======== EXCERPTED PASSAGE

Background: Virus infections frequently exacerbate asthma, and in some cases may even precipitate its onset. Although this association is well known, experimental investigation has been hampered by the lack of adequate models.
Objective: The effects of acute respiratory virus infection on sensitization to aereoallergen were investigated in this study.
Methods: Nebulized ovalbumin was used as an aeroantigen in normal mice, and in those infected with respiratory syncytial virus or influenza A.
Results: Both viruses caused transient illness. Ovalbumin inhalation did not induce specific serum antibodies unless the mice were infected at the time of nebulization. In exposed uninfected mice cutaneous challenge with ovalbumin caused no response, but caused acute systemic illness and collapse if previous pulmonary exposure had occurred during respiratory infection. Mice that collapsed in response to cutaneous ovalbumin were found to have IgG1 specific to ovalbumin that was not found in the other mice. Intracellular cytokine staining of splenocyte cultures showed ovalbumin-specific production of IL-4 was enhanced by virus infection during exposure. In CD8+ T cells, ovalbumin-specific interferon-gamma production was also enhanced by co-infection with influenza. Both viruses were equally associated with the induction of anaphylaxis.
Conclusion: These results show that infection with respiratory viruses powerfully augments cellular and humoral immune responses to aeroantigen and provide an experimental model that allows such effects to be investigated.

================

EXERCISE REQUIREMENTS:
- a) Using the abstract on virus infection and allergy in mice, decide whether each statement agrees with it. Answer yes or no, and quote the words that decide it.
(i) Breathing in ovalbumin alone produced specific serum antibodies in uninfected mice.
(ii) Influenza was more strongly tied to anaphylaxis than respiratory syncytial virus.
(iii) The mice that collapsed after skin contact with ovalbumin had IgG1 specific to ovalbumin.
- b) In the abstract on virus infection and allergy in mice, what did the researchers use as the aeroantigen?
- c) Sum up the abstract on virus infection and allergy in mice in two sentences.
The listing is separate material and has no connection to the abstract on virus infection and allergy in mice.

======== GIVEN DATA

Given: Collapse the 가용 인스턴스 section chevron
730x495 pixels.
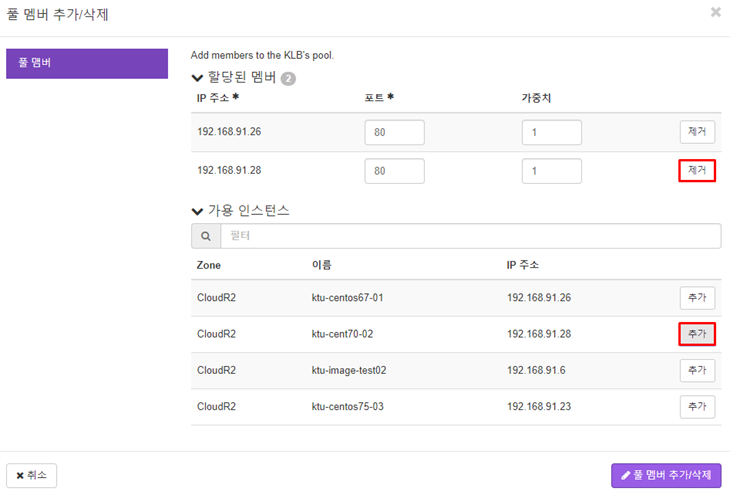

================

SOLUTION LIST:
- a)
(i) No: "Ovalbumin inhalation did not induce specific serum antibodies unless the mice were infected at the time of nebulization."
(ii) No: "Both viruses were equally associated with the induction of anaphylaxis."
(iii) Yes: "Mice that collapsed in response to cutaneous ovalbumin were found to have IgG1 specific to ovalbumin that was not found in the other mice."

- b) Nebulized ovalbumin.

- c) The study exposed normal mice and mice infected with respiratory syncytial virus or influenza A to nebulized ovalbumin to see how acute respiratory virus infection affects sensitization to an airborne allergen. Only mice infected during exposure made specific antibodies and collapsed when later challenged through the skin, which shows that these viruses strongly boost immune responses to the allergen and gives a model for studying the effect.